Michele Doria - Mr Zanarini |
Michele Doria seems awestruck to find himself the manager of Zanarini. Ask anybody in Bologna which is the city’s premier meeting place and cafe and they are most likely to say Zanarini. After a lifetime in the business, Michele now runs one of Bologna’s most important and long-standing institutions. Since 1928, Bolognese have come here to see and be seen so maintaining the prestige and standing of Zanarini is no small matter.
All day long the square in front of the cafe and the bar inside are busy with (usually) welldressed and turned out locals. The day begins with breakfast, a big Sunday morning tradition in Bologna, then moves through veloce lunch, afternoon tea and then the cafe gears up for the aperitivo. But no dinner because the cafe doesn’t have a licence for hot food.

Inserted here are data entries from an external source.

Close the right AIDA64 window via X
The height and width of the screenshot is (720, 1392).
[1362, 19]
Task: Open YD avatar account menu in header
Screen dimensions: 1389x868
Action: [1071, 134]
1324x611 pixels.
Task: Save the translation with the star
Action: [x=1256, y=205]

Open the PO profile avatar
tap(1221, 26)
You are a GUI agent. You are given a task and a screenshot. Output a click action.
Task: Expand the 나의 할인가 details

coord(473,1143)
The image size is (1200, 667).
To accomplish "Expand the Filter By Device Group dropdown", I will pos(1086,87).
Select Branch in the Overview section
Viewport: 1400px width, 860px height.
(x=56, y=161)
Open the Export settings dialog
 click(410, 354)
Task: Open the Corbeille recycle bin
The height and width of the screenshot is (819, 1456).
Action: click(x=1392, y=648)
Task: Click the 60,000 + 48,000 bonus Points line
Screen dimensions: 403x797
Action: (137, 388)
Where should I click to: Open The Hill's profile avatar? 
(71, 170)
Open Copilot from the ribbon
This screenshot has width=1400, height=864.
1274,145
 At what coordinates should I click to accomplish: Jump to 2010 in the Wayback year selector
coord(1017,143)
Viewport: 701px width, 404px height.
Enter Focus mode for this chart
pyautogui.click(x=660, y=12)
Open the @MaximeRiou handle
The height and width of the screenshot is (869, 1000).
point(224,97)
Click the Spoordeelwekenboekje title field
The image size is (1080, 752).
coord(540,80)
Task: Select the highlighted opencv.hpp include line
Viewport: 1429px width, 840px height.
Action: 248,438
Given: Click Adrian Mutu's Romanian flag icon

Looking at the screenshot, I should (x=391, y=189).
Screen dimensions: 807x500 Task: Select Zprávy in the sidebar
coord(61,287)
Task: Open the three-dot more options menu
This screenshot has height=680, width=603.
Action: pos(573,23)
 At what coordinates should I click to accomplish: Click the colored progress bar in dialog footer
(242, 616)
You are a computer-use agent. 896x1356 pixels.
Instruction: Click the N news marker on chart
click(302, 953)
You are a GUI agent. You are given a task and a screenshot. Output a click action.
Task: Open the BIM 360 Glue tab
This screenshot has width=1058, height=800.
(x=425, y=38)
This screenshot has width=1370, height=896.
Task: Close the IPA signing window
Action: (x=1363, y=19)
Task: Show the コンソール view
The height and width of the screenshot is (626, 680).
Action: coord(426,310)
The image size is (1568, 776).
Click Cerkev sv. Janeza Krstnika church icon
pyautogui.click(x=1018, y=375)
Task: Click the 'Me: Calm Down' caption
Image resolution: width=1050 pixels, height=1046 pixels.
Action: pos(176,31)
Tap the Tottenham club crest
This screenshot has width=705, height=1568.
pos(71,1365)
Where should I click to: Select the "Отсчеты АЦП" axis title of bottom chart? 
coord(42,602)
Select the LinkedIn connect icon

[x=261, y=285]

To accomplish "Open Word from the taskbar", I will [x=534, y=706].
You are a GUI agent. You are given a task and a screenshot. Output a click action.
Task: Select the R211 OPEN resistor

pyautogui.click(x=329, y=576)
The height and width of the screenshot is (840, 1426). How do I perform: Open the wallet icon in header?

Italians everywhere enjoy a drink and a snack before dinner, maybe as a break during the early evening passeggiata. But the Bolognese are particularly keen on the practice. Even during the depths of the winter, when a biting wind sweeps in from the Plain of the Po, people can be seen huddled around the doors of bars all over the city, a calice of prosecco in one hand and a cigarette in the other. Aperitivo time is the high point of the day at Zanarini. The free buffet that is your automatic right with a drink is that much more lavish than anywhere else and the service that much more courteous.
Four of us paid €8 each for a share of a bottle of prosecco and more snacks than were wise just before dinner. Michele says that a lot of people skip dinner altogether and just snack away at Zanarini.